**AIM OF THE TASK**. Retype, exactly and completely, the listing that comes next, skipping its images.

**AVAILABLE DATA**.
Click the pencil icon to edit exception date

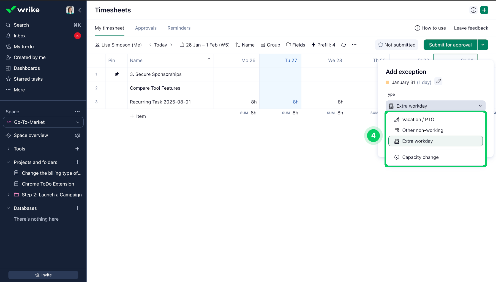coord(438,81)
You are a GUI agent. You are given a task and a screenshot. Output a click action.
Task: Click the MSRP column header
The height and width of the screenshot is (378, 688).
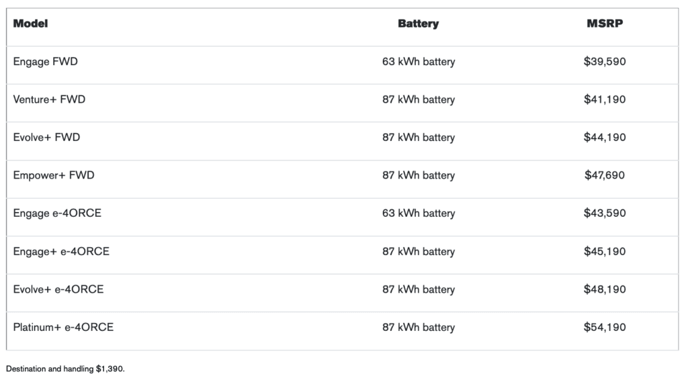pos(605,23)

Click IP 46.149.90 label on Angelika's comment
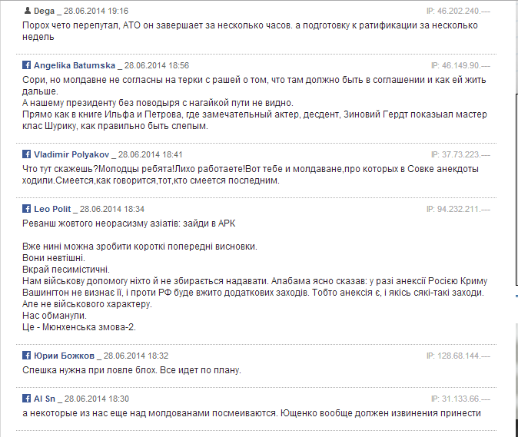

**RESULT FOR THIS EXERCISE**.
Click the pencil icon to edit exception date

coord(438,81)
You are a GUI agent. You are given a task and a screenshot. Output a click action.
Task: Click the MSRP column header
The height and width of the screenshot is (378, 688).
pos(605,23)

Click IP 46.149.90 label on Angelika's comment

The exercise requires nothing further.